I need to give the formula for the reflection across p (hyperbolic reflection) $\displaystyle R_p$

i then have points S=4+3i for example where i need to find $\displaystyle R_p(S)$ i can make stabby attempts but half the other questions depend on getting the correct formula for $\displaystyle R_p$.

thanks,,v desperate.
• May 1st 2008, 10:24 AM
icemanfan
Quote:

Originally Posted by skystar
imagine a semi circle (x-2)+y^2=2 so centre (2,0) and radius 2 for the upper half plane,
call the semi circle p.

I need to give the formula for the reflection across p (hyperbolic reflection) $\displaystyle R_p$

i then have points S=4+3i for example where i need to find $\displaystyle R_p(S)$ i can make stabby attempts but half the other questions depend on getting the correct formula for $\displaystyle R_p$.

thanks,,v desperate.

The semi-circle would be $\displaystyle (x-2)^2 + y^2 = 4$ if it had a radius of 2. What is the definition of the hyperbolic reflection $\displaystyle R_p$?
• May 1st 2008, 11:47 AM
ThePerfectHacker
A hyperbolic reflection in the Poincare Half-Plane is an inversion.

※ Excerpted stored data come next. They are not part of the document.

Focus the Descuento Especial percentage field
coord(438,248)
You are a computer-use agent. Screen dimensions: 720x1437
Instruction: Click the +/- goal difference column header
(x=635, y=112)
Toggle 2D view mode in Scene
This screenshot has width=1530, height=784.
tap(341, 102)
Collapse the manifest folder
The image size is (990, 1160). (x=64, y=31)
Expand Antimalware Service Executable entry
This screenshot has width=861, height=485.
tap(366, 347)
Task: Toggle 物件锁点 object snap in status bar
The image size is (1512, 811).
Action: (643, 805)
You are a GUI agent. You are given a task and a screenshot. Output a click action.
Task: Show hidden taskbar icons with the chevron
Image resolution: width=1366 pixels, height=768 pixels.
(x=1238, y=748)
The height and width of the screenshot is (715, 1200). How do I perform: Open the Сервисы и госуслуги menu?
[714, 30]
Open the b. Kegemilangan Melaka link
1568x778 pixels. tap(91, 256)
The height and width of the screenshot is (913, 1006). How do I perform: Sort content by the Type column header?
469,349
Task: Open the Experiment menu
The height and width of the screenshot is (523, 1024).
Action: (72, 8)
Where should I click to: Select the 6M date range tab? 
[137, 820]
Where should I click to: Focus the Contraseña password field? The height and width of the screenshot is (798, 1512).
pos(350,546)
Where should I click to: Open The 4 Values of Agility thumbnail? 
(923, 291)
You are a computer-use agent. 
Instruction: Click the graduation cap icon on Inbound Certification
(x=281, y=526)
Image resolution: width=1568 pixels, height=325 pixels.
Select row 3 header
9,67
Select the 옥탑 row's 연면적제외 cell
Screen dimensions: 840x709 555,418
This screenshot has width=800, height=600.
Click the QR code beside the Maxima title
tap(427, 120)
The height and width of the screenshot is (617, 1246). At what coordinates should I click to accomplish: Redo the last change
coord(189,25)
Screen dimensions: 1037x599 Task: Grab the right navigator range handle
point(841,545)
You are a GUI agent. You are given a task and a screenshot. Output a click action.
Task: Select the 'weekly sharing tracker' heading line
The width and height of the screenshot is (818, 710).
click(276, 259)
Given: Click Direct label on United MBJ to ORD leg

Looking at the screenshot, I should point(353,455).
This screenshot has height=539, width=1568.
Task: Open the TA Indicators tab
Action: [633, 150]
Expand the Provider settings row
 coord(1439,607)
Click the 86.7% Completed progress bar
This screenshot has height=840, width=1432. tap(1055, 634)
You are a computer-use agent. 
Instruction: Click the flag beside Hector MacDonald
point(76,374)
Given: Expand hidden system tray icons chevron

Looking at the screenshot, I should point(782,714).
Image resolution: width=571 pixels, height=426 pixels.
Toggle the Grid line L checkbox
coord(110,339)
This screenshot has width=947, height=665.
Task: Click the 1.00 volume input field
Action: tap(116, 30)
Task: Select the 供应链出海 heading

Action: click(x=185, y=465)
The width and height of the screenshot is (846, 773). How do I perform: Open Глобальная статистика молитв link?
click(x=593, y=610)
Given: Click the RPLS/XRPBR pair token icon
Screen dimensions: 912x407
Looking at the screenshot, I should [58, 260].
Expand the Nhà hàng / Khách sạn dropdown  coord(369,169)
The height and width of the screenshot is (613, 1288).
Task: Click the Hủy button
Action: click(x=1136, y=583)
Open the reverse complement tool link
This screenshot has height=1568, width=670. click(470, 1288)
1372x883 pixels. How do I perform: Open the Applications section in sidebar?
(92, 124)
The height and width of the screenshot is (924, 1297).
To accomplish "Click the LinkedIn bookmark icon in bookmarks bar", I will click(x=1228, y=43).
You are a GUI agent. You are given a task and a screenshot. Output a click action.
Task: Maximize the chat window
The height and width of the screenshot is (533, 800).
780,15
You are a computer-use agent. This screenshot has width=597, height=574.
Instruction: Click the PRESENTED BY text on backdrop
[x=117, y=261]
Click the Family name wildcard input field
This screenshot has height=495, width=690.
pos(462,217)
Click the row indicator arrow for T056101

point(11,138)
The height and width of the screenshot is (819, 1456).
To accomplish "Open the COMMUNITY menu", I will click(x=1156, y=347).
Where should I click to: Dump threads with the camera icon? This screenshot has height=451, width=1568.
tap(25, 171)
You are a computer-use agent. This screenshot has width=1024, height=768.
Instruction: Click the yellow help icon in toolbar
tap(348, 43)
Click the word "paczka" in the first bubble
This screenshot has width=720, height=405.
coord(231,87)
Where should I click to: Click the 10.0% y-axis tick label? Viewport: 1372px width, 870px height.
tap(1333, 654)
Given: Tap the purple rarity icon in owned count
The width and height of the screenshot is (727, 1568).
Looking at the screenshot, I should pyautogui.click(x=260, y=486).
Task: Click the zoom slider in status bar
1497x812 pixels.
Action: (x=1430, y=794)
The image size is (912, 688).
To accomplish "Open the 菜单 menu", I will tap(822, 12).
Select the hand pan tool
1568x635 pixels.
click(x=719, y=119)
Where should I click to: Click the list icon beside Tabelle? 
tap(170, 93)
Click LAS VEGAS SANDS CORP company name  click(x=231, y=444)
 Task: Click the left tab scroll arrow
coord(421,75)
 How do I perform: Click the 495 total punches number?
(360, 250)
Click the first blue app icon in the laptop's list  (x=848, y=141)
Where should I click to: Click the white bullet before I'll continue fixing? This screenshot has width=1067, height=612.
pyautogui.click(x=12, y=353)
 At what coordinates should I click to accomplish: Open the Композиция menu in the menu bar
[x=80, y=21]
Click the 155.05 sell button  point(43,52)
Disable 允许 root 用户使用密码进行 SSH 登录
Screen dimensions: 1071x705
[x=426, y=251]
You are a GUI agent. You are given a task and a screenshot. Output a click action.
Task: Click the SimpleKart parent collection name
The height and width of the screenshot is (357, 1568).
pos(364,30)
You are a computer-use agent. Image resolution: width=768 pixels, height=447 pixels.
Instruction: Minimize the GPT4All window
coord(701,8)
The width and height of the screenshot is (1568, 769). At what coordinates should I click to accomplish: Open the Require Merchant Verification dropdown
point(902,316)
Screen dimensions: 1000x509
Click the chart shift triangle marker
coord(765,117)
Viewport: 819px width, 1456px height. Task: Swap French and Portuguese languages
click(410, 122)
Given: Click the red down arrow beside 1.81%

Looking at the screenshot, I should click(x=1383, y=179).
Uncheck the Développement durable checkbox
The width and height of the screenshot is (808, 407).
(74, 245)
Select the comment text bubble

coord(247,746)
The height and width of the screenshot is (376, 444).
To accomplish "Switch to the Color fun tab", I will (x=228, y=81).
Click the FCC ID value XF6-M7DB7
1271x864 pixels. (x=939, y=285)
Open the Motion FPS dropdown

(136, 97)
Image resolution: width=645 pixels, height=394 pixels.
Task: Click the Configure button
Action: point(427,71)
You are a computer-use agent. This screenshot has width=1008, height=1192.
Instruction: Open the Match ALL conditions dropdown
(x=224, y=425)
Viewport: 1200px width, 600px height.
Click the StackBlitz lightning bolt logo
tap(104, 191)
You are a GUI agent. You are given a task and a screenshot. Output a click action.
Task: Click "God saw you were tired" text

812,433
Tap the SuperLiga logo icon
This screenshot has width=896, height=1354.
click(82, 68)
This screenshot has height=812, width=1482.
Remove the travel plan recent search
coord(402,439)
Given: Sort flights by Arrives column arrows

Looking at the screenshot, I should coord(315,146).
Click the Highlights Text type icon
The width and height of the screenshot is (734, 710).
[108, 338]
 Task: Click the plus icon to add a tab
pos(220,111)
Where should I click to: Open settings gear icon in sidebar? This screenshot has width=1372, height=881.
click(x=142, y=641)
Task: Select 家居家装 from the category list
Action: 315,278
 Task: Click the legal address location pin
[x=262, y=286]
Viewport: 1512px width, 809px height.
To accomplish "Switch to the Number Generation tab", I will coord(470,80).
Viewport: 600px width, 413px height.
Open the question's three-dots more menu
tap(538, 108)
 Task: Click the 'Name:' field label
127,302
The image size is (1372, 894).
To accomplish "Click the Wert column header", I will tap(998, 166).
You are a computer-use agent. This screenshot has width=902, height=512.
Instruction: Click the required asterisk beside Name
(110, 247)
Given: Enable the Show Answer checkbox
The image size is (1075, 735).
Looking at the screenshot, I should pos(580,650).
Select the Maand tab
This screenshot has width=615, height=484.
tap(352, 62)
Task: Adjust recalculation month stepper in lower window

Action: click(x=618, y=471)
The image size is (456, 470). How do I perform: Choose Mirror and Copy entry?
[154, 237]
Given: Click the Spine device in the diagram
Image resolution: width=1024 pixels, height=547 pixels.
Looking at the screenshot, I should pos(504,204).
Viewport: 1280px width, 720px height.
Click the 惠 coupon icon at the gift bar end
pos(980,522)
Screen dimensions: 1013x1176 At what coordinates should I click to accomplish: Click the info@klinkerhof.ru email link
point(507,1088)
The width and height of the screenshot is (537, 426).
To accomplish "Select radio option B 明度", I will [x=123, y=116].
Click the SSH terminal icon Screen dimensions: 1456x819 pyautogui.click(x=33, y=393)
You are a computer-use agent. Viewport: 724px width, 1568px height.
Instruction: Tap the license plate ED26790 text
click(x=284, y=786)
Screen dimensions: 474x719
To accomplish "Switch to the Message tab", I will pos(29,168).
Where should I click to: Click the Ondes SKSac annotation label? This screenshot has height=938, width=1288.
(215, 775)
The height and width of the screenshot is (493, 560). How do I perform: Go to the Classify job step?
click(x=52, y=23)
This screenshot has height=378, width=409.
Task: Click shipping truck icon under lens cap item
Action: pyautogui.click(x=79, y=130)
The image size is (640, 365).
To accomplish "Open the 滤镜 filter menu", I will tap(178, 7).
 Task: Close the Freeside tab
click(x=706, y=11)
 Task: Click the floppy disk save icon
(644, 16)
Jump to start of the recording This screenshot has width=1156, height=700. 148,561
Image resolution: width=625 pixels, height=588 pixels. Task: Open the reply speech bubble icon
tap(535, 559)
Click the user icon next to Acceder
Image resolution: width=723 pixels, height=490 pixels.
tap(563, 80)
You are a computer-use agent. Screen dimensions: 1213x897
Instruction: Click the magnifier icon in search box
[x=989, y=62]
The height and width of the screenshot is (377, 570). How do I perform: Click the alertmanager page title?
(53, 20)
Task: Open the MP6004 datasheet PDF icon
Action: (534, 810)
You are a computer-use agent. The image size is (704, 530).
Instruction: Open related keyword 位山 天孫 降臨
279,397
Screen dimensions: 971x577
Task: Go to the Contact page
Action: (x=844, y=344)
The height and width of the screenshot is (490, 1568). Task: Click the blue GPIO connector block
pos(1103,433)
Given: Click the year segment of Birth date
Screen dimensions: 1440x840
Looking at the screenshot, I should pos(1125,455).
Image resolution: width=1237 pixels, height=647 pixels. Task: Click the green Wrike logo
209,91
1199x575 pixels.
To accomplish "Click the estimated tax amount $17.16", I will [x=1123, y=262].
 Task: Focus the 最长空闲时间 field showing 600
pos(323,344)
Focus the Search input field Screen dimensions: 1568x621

If we choose to think of the upper half plane as the complex plane then inversions are actually Mobius transformations.
• May 2nd 2008, 06:52 AM
skystar
sorry excuse my lame example
a hyperbolic function R as a function of z is $\displaystyle R_m(z)$
and is given by $\displaystyle \frac{k\*\bar{z} + r^2 - k^2}{\bar{z} - k}$ as a general result.k is constant, r is radius
if i sub in 2 for both k and r then i can reduce it easily but this is not $\displaystyle R_m$